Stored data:
"""
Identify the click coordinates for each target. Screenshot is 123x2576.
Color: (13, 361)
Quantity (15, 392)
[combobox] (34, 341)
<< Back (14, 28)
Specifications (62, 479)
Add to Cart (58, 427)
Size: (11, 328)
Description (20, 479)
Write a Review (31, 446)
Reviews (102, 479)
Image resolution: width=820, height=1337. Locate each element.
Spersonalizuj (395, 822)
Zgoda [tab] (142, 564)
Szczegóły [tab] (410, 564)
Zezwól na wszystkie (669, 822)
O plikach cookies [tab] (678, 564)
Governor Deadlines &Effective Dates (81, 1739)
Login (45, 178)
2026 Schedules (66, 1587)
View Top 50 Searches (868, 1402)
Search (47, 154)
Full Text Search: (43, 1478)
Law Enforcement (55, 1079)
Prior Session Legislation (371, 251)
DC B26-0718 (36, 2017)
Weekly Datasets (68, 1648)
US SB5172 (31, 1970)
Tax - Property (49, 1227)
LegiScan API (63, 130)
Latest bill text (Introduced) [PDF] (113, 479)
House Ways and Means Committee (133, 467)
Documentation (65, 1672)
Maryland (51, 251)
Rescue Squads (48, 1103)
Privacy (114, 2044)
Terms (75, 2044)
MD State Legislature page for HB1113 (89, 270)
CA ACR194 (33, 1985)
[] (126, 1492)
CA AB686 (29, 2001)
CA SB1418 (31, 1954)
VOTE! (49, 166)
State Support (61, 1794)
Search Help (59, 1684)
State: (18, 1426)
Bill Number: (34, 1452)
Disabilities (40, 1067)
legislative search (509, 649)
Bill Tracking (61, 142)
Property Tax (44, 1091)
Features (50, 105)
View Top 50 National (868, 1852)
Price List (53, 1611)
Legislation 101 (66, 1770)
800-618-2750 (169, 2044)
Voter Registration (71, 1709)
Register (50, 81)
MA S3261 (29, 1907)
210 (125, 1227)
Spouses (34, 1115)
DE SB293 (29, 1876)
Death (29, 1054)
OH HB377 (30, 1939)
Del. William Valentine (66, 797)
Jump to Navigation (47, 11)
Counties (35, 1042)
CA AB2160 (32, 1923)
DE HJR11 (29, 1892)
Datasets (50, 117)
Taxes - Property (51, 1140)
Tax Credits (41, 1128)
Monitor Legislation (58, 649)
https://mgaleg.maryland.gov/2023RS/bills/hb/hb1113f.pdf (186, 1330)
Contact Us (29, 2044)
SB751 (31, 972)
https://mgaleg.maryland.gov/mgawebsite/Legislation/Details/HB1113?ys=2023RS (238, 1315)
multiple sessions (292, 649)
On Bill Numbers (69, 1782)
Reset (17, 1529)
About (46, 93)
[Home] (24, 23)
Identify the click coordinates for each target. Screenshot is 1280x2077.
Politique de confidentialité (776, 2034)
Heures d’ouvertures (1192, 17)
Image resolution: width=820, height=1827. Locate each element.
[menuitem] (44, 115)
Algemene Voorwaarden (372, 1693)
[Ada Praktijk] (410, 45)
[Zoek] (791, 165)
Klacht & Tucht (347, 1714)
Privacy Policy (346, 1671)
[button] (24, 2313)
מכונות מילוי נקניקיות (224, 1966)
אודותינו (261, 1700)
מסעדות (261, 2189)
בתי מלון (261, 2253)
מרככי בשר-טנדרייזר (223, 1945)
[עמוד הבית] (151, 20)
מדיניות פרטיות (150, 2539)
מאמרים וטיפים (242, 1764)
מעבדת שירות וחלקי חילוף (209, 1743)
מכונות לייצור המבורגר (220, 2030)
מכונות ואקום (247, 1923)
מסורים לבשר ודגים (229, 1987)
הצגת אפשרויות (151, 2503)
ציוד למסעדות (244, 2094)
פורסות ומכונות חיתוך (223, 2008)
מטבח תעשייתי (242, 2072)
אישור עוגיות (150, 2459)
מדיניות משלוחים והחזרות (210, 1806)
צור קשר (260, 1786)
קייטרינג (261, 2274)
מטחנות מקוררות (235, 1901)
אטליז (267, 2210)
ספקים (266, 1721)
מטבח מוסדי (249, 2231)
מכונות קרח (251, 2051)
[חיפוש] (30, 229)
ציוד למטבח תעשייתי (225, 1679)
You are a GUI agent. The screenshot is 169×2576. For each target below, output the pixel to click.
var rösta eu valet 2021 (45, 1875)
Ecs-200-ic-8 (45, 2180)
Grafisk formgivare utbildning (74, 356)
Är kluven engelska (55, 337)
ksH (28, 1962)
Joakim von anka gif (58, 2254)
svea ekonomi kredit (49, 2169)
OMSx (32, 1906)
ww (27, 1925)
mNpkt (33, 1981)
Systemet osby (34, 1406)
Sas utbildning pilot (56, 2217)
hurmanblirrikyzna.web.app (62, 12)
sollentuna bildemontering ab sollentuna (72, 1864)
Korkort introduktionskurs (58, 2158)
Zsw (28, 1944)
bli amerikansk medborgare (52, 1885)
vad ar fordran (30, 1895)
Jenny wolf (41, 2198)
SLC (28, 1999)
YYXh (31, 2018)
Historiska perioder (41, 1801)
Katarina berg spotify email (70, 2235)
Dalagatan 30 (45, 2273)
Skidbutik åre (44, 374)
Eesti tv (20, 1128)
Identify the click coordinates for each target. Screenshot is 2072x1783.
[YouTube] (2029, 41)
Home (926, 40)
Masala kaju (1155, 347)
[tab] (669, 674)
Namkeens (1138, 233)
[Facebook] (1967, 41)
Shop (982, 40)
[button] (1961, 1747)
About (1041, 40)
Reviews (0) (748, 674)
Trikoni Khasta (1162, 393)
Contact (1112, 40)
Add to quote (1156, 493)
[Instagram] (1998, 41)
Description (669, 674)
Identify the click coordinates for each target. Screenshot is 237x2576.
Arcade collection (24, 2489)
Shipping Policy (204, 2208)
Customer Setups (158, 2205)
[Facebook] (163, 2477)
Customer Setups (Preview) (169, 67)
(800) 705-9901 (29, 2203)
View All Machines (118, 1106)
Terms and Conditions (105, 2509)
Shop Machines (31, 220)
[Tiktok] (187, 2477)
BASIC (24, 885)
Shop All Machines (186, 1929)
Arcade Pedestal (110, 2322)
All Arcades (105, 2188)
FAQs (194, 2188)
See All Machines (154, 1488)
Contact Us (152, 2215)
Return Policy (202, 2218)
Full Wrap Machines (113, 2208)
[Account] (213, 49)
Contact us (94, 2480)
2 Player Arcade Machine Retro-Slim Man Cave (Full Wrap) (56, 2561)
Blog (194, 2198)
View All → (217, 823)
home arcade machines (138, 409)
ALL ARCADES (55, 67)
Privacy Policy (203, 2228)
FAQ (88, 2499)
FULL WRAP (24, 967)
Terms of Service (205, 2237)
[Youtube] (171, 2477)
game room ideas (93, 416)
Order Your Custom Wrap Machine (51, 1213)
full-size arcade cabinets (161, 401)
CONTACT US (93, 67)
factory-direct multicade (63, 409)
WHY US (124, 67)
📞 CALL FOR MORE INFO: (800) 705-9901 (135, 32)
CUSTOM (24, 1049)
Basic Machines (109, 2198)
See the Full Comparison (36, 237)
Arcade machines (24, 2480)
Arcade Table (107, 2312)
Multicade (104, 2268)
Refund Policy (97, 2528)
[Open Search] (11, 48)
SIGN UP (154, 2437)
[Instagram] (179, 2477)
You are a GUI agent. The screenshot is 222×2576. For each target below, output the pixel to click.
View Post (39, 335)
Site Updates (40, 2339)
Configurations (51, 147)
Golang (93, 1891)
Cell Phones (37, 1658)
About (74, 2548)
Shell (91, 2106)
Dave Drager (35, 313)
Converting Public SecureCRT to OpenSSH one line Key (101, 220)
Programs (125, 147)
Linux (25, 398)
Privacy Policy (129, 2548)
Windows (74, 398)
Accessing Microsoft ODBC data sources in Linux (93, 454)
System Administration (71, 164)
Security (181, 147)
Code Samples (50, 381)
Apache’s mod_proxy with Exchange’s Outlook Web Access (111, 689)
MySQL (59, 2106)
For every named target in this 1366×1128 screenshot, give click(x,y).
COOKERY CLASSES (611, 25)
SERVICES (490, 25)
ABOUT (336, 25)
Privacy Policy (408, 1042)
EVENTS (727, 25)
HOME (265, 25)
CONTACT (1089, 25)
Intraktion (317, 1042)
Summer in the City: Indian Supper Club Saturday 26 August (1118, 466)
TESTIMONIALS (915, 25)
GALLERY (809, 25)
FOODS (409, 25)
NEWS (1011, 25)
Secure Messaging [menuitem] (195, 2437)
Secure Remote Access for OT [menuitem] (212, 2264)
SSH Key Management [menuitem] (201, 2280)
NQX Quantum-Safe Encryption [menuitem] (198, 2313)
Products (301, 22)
"""
Try it: Could you find every line in the records above that contains the word "each" and copy it?

Response area:
Identify the click coordinates for each target. Screenshot is 123x2576.
Image resolution: width=820, height=1337. Locate each element.
Identify the click coordinates for each target. Screenshot is 1280x2077.
Image resolution: width=820, height=1827. Locate each element.
You are a GUI agent. The screenshot is 169×2576. For each target below, output the pixel to click.
Identify the click coordinates for each target. Screenshot is 2072x1783.
Identify the click coordinates for each target. Screenshot is 237x2576.
You are a GUI agent. The screenshot is 222×2576. For each target below, output the pixel to click.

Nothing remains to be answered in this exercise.